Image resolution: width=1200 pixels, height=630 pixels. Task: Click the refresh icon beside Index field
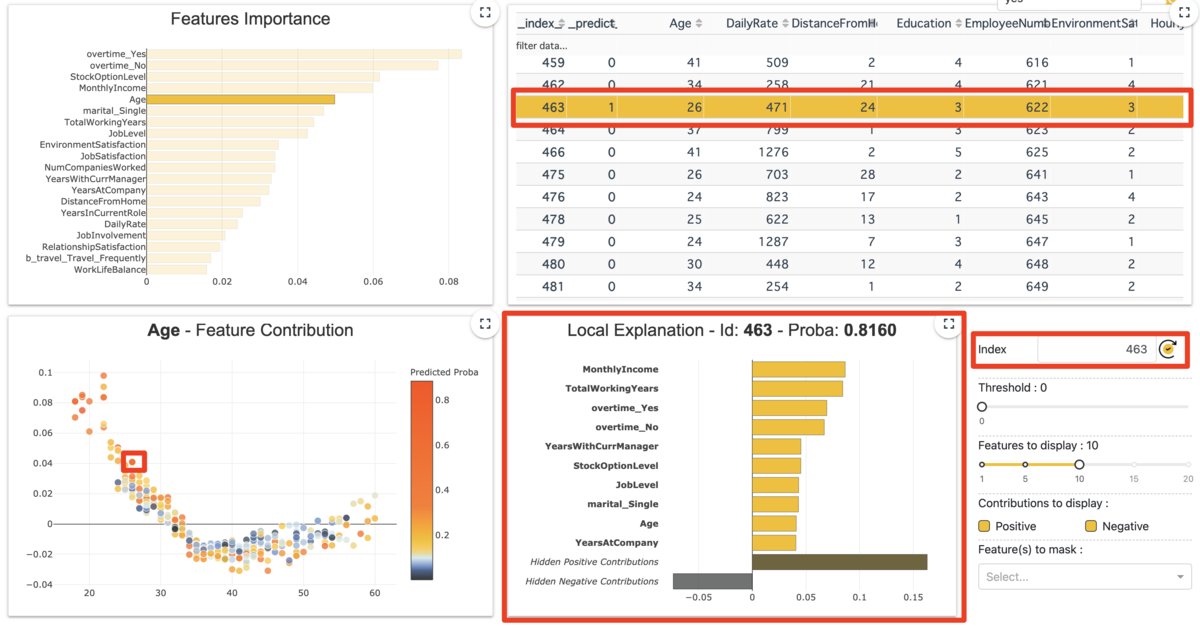pos(1167,349)
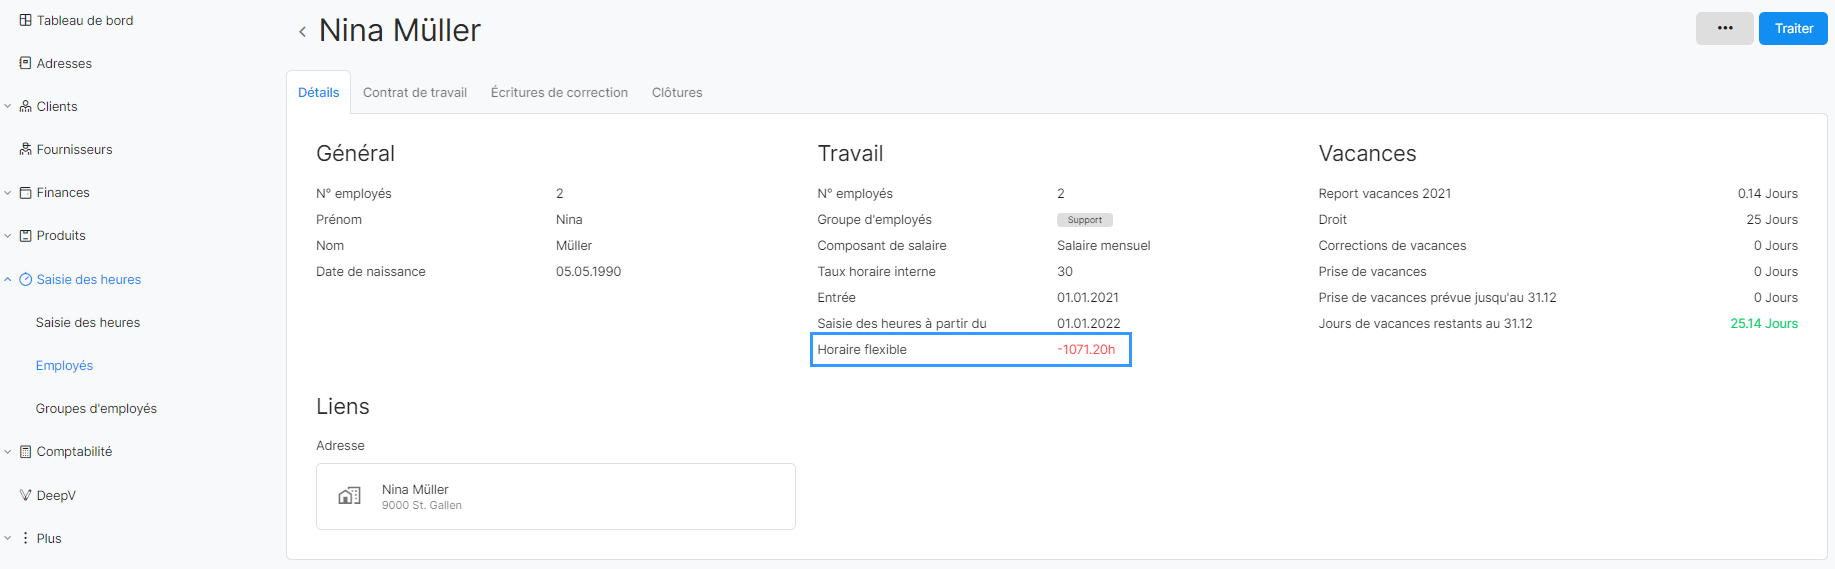
Task: Click the back arrow beside Nina Müller
Action: pyautogui.click(x=302, y=32)
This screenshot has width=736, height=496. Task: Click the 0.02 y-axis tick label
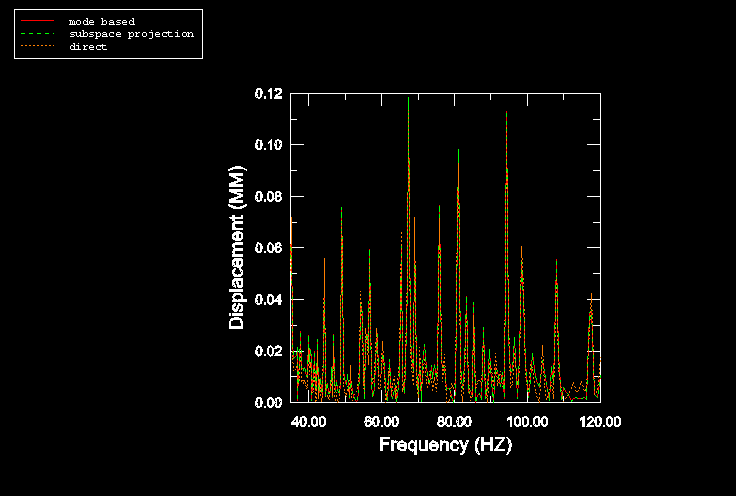tap(266, 351)
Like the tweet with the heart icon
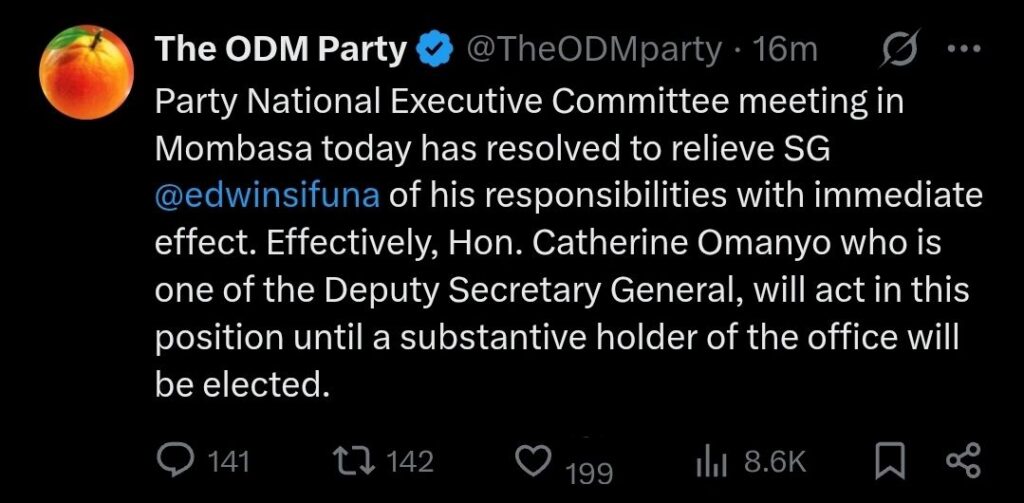This screenshot has width=1024, height=503. tap(532, 460)
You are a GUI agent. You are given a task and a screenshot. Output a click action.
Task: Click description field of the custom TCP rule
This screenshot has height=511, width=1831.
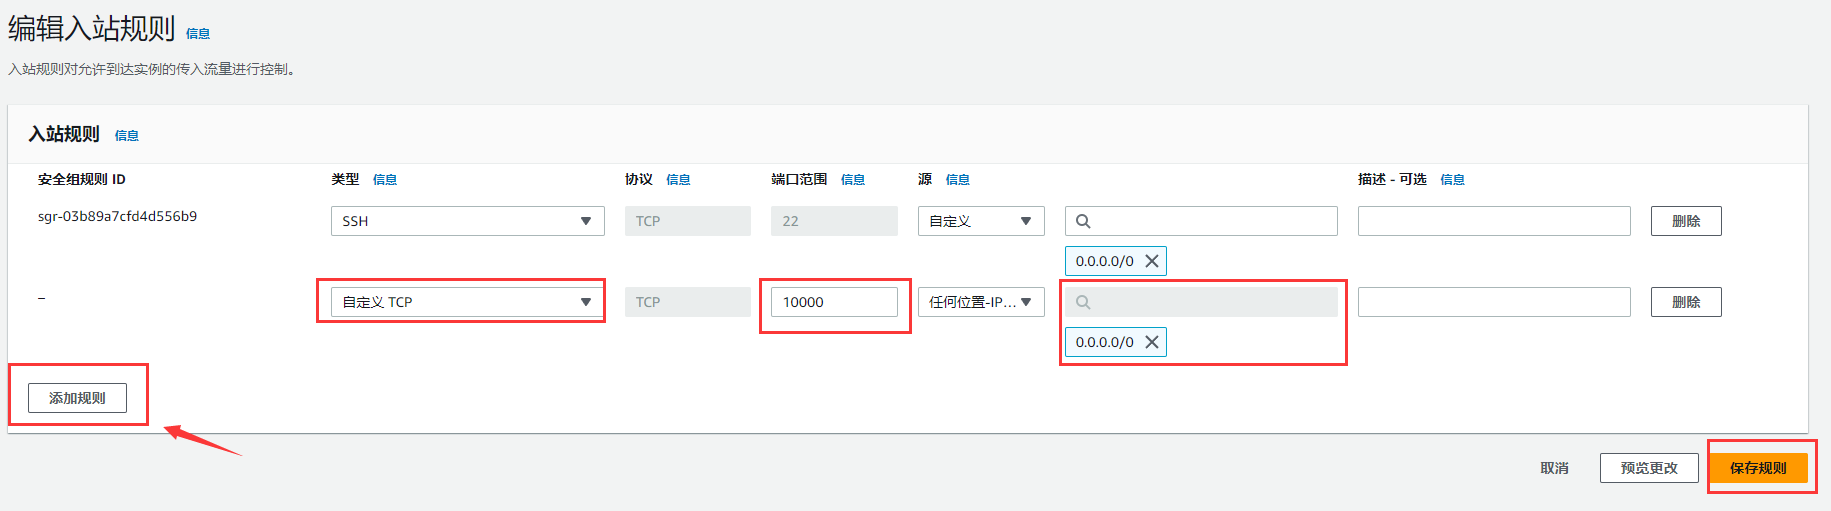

→ **Aim of the task**: Restate exactly, and only, the lines from the one that holds "Like the tweet with the heart icon" down to the last line of the material above. Omit the pictures.

→ **Answer**:
Like the tweet with the heart icon
This screenshot has width=1024, height=503. tap(532, 460)
You are a GUI agent. You are given a task and a screenshot. Output a click action.
Task: Click description field of the custom TCP rule
This screenshot has height=511, width=1831.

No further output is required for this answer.